What is halvah? Maybe your parents shopped in ethnic markets, so you remember halvah cut from large blocks in the olden days…. Maybe you’ve been to the middle east. Or you’ve sampled the halvahs at our shop. It’s an addictive chewy, sweet treat, which the dictionary defines as an “Eastern Mediterranean, Middle Eastern, or Indian sweetmeat made of honey and containing sesame seeds, nuts, rose-water, saffron, etc.”

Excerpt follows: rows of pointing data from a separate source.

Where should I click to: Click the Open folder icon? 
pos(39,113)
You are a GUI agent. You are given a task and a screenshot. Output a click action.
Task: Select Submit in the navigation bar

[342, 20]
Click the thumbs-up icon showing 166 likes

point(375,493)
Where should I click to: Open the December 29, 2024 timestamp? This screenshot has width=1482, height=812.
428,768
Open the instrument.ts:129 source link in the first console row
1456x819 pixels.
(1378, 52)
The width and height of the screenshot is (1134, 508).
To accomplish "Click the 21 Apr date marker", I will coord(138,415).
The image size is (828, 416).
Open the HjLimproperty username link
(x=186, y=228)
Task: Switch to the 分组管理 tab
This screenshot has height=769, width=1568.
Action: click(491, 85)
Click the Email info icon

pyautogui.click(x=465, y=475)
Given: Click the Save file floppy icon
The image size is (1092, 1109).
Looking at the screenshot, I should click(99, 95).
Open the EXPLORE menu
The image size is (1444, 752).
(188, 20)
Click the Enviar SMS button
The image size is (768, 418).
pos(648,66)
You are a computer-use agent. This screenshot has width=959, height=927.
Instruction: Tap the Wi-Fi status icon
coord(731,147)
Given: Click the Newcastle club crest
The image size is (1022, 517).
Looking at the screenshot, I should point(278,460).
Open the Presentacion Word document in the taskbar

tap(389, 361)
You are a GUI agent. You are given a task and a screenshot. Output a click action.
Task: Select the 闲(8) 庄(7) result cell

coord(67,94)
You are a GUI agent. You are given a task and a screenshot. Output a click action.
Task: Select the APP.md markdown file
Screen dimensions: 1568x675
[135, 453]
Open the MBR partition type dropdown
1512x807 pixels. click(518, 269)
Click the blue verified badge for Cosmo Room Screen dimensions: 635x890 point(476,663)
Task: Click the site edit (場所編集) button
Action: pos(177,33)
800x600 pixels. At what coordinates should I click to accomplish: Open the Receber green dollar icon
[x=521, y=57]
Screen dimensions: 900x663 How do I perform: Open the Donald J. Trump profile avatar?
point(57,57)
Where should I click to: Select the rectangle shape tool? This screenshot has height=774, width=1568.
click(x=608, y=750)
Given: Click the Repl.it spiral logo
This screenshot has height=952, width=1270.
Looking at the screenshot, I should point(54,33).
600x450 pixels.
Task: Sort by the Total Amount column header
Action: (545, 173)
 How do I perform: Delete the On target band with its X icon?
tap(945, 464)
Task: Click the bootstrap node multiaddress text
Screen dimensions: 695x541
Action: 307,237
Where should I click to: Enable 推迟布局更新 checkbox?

Combine the flavors of halvah with a chocolate truffle (“a bite-sized chocolate confection usually made from ganache, a mixture of chocolate and cream”) as I have here, and I hope you will have a new favorite dessert. In marrying halvah and truffles, I replaced cream with whole sesame tahini (because whole sesame tahini has more calcium and a generous amount of magnesium too), and used toasted sesame seeds in place of cocoa powder. Voila! A new confection, just to shake things up a bit.
If the mood strikes, experiment with a few drops of rose-water, or a pinch of saffron too.
Makes about 20 truffles
|½ C raw honey (buckwheat* is great)||½ C whole sesame tahini (Oxygen brand)|
|⅓ C organic chocolate chips||¾ C whole, brown, unhulled sesame seeds (the hulls have the wonderful fiber called “lignans”)|
Put in the refrigerator and allow the ganache mixture to cool, about an hour. In the meantime, lightly toast the seeds in a dry frying pan until they start to pop and are aromatic. Leave them on a plate to cool.
Take the ganache out of the fridge, let stand until it comes to room temp, and then, using a teaspoon, scoop out and roll into small-ish truffle balls. Roll each ball in the sesame seeds. (I like to coat truffles thickly, but any remaining toasted sesame seeds will keep forever in a little glass jar in your frig or freezer.
Serve truffles at room temp. These do keep in an airtight container in the refrigerator.
*Why buckwheat honey? Buckwheat honey is a dark-colored honey with a stronger, spicier flavor, less water and more antioxidants. Like all raw honeys, it is antibacterial and anti-inflammatory.